Objectives: Migraine has been identified as an independent risk factor for ischemic stroke. Both neurogenic inflammation and platelet activation have been linked to the pathophysiology of migraine. Increased platelet activation results in up-regulation of specific binding to leukocytes which promotes pro-inflammatory leukocyte secretion and their tethering to endothelium, a mechanism that has been demonstrated in stroke and which could provide a link to migraine. We aimed to determine whether platelet-leukocyte aggregation is increased in migraine patients outside an acute attack.
Methods: Seventy two patients with migraine according to IHS criteria were compared to a control group (n = 72). Whole blood flow cytometry was used to quantify the activation dependent P selectin on the platelet, and to assess the fraction of platelets bound to the different leukocyte subsets.
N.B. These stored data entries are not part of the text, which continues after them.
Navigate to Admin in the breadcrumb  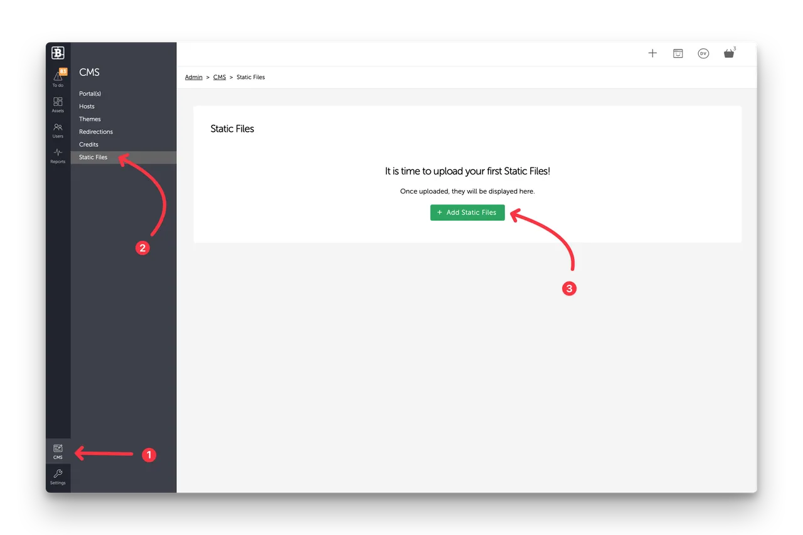(x=193, y=77)
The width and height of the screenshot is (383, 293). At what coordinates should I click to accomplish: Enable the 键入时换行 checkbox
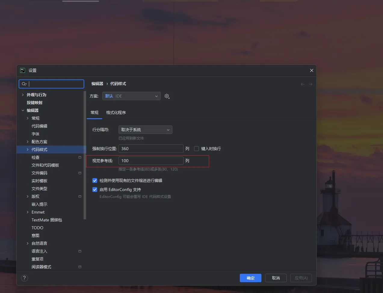point(196,149)
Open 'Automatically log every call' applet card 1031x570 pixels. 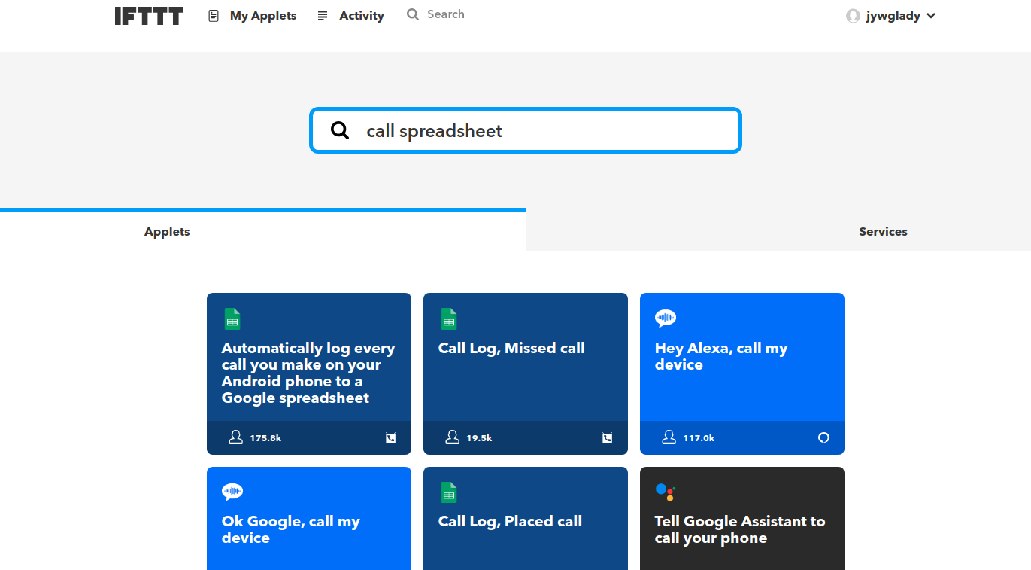coord(308,373)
Results: Migraine patients showed significantly more platelet-leukocyte aggregates compared to the control subjects (p = 0.003). This effect was driven by an increased polymorphonuclear cell-platelet aggregation (p = 0.003) whereas platelet aggregation with monocytes and lymphocytes was not. Platelet activation was also increased (p = 0.001).
Conclusions: In migraine pro-inflammatory platelet adhesion to leukocytes occurs during the headache free interval similar to that seen in acute coronary and cerebrovascular syndromes. This may suggest a link between migraine and stroke on a cellular level.